Война (1-5)
Часть 1
Моя война
Писал я свою личную "военную историю" с большими перерывами в течение двух лет [с июня 1945 до мая 1947 г.], при этом пришлось описывать события трех - четырехлетней давности.
Я старался писать объективно, правдиво и точно. Возможно, что при описании своих чувств и переживаний я не везде подавил в себе самолюбие, честолюбие, гордость... Справедливо, конечно, и то, что за такой большой срок сгладились, стерлись в памяти пережитые тогда мысли и чувства. Но в объективности и точности описанных событий и явлений я уверен, так как на всём протяжении моей военной службы до самого ранения я вел дневник, который, к сожалению, пропал[i]. А то, что я записываю, мне хорошо запоминается...
... Июль 1941 года. Я живу в г. Днепродзержинске, Днепропетровской области. Работаю технологом на вагоностроительном заводе.
Война. В городе тревожно, напряженное состояние. Радио ежедневно сообщает названия оставленных городов. Везде роют окопы: во дворах, в городских парках, на заводах.
[Еще в конце июня я по примеру других комсомольцев подал заявление об отправке меня на фронт, но медкомиссия забраковала, – у меня близорукость 3 или 3,5 диоптрии.]
[В июле в городе были сформированы отряды народного ополчения, в которые вошли все мужчины, освобожденные от мобилизации в армию по состоянию здоровья или по брони. В одном из отрядов маршировал и я...]
Я живу в приличной комнате с одним товарищем недалеко от центральных улиц города. Он работает на том же заводе, где и я. Встаю в 5 часов утра, – в 6 часов на заводе начинается работа. Быстро одеваюсь, умываюсь и отправляюсь на работу.

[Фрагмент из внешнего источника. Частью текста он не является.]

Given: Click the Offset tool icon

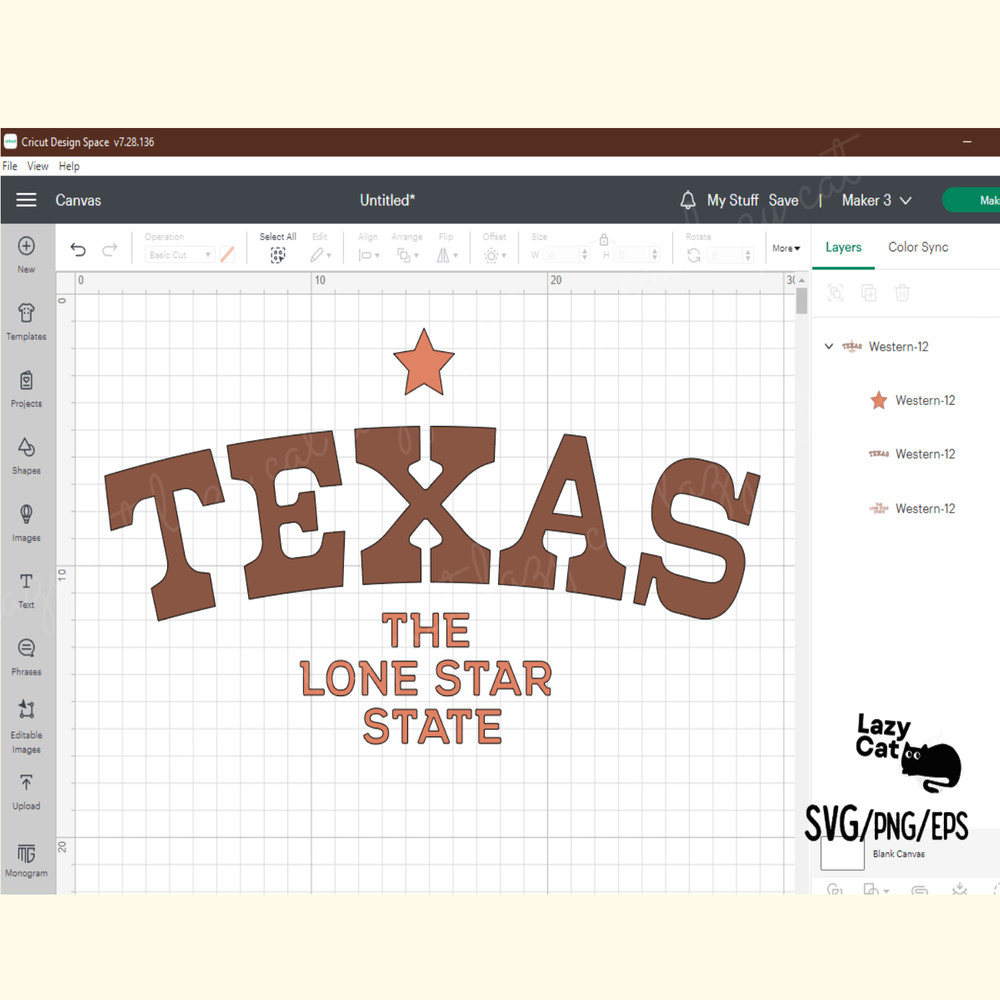Looking at the screenshot, I should [493, 254].
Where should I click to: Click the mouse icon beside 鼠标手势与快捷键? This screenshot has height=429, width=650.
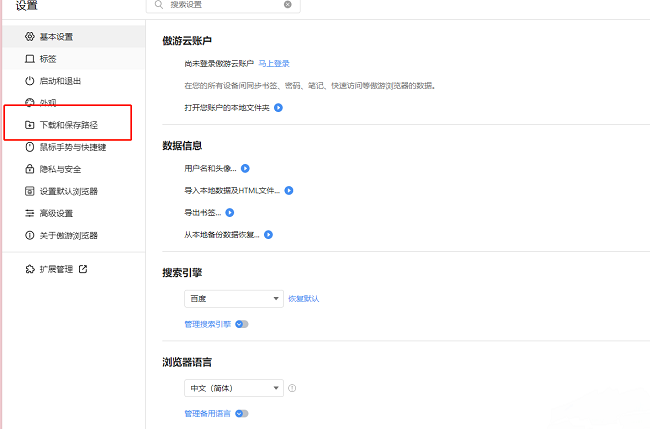[x=30, y=147]
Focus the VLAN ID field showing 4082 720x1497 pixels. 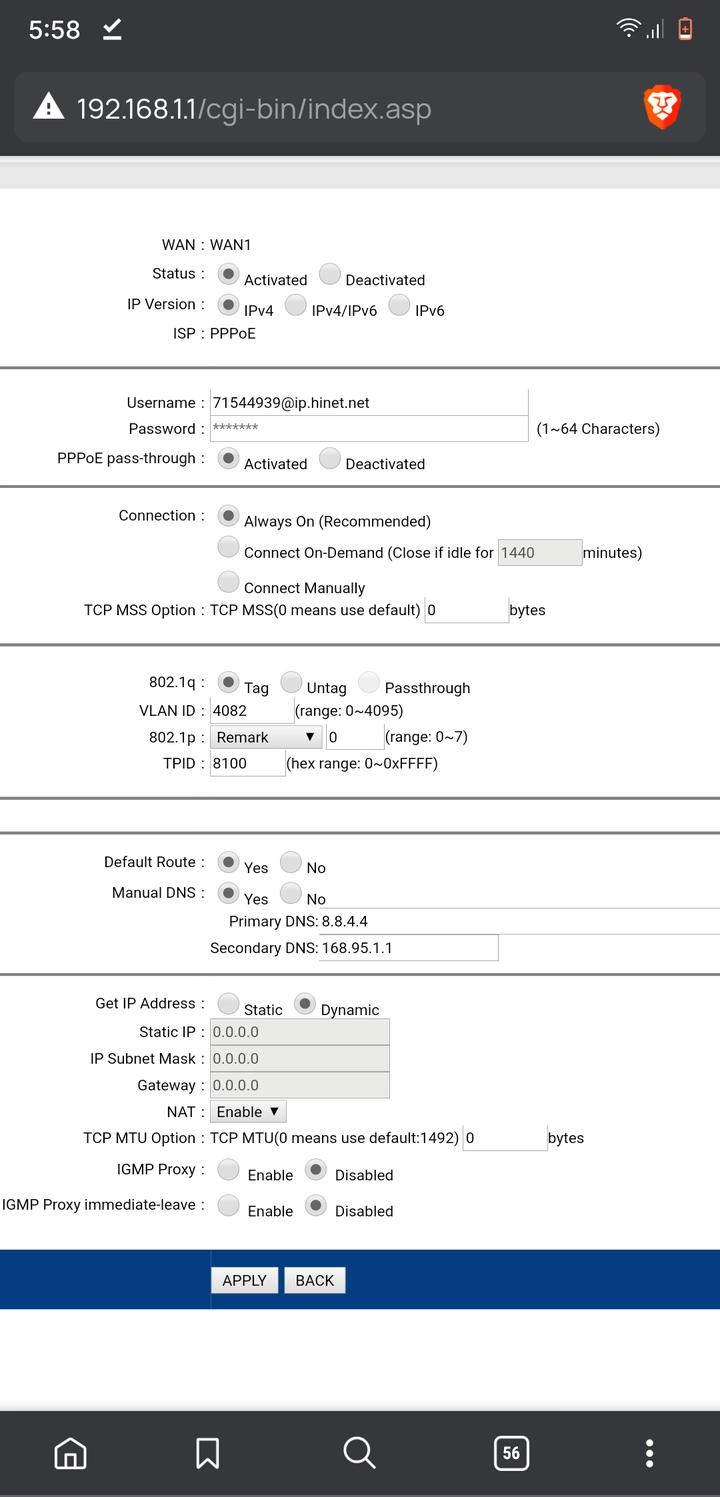tap(252, 710)
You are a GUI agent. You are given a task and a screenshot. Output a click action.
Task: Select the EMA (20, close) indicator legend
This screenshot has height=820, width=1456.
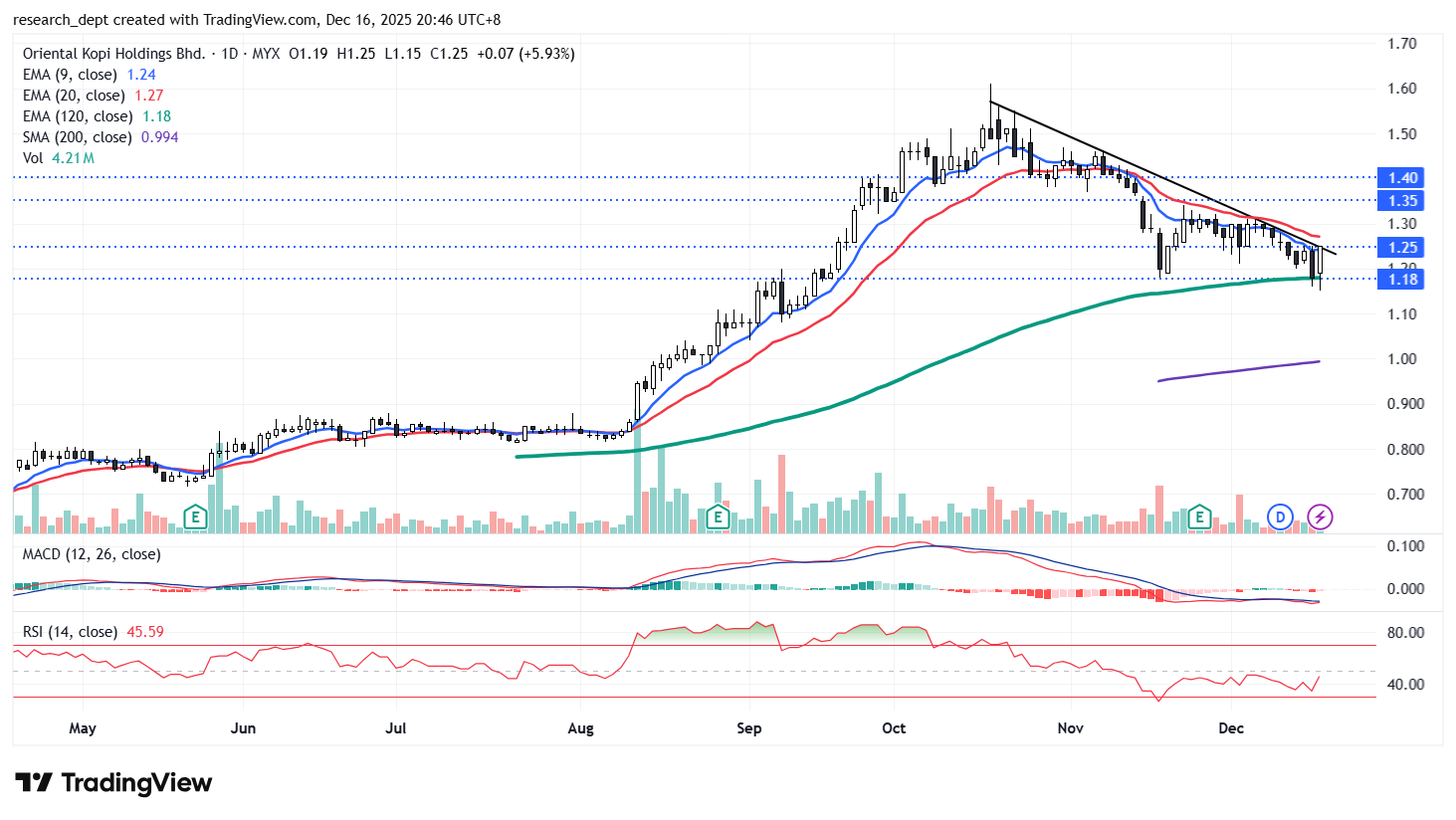click(x=74, y=96)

Обычно иду один, иногда с товарищем или с девушкой из нашего дома (она работает технологом на том же заводе). Если есть возможность, то вскакиваю в трамвай. Но большей частью приходится идти пешком. До завода далеко – свыше 2 км. По дороге покупаю несколько пирожков и на ходу кушаю.

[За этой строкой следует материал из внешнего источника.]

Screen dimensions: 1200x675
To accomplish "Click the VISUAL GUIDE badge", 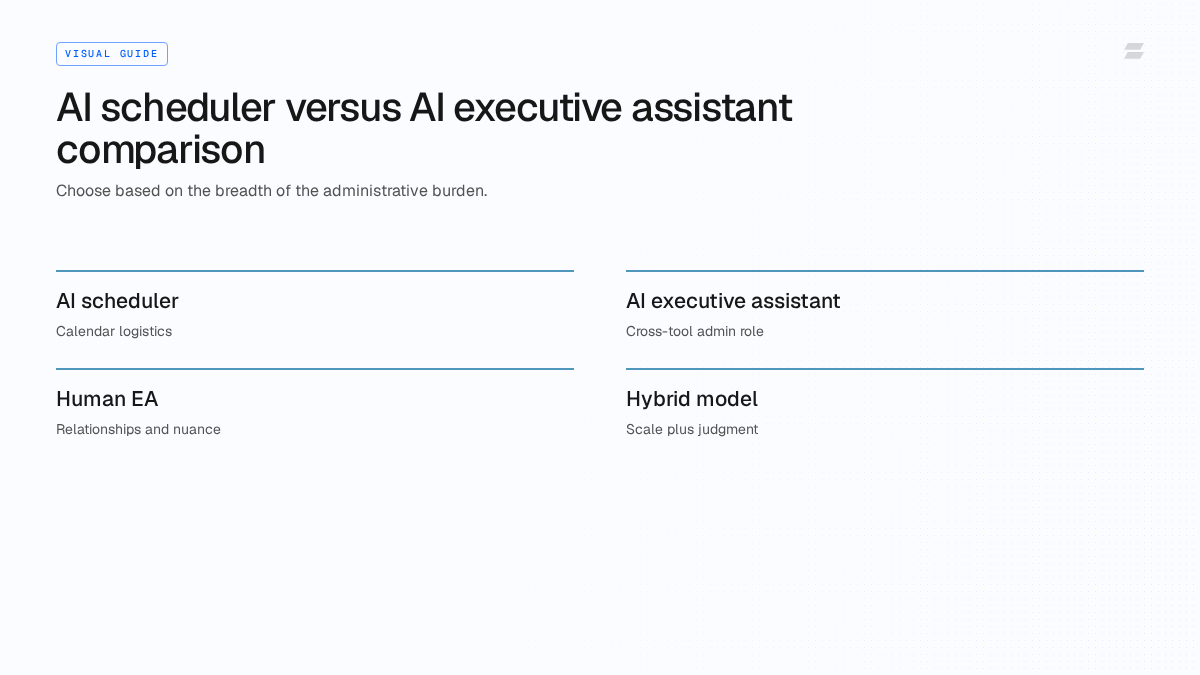I will click(x=112, y=54).
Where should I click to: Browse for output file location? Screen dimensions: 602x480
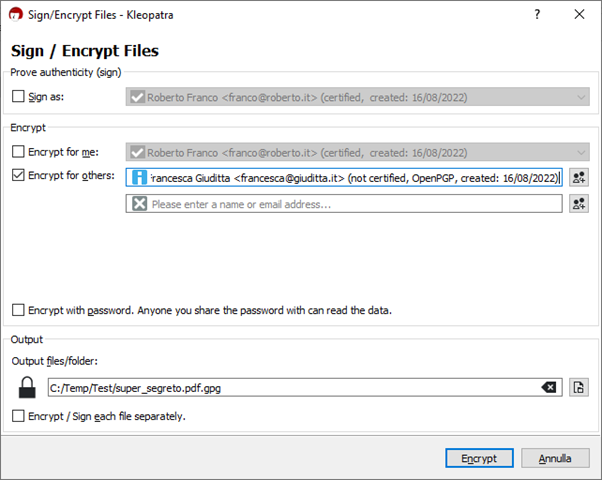(578, 387)
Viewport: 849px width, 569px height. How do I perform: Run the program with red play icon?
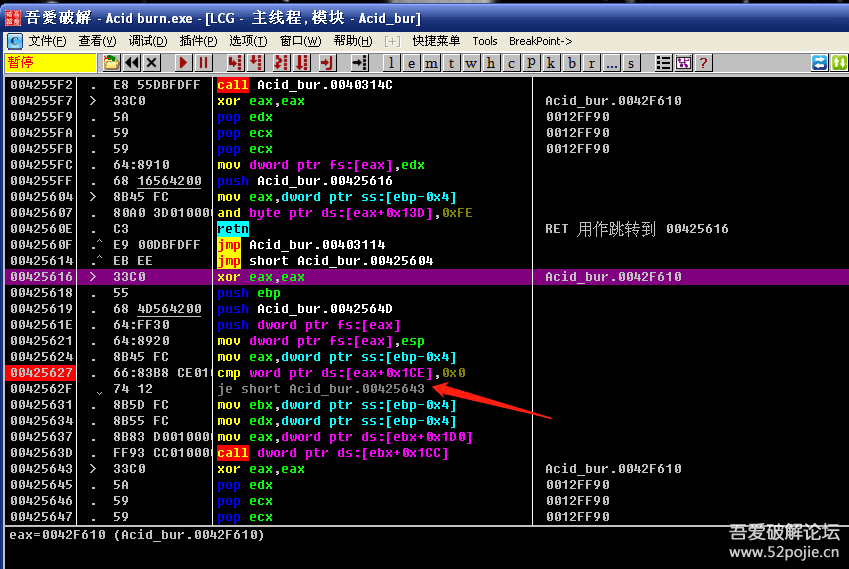tap(183, 63)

Работаю в цеху. Работы у меня много. Кроме основной должности, я ответственный по изобретательству, заместитель комсорга. Многих работников цеха взяли в армию. Обязанности ушедших распределяются на оставшихся работников. Мне дают еще какое-то поручение. Работать тяжело: приходится почти всё время быть в цеху, следить за работой станков. Часто приходится бегать в заводскую контору. С завода ухожу не раньше 4-х, иногда прихожу домой в 6 - 7 часов вечера.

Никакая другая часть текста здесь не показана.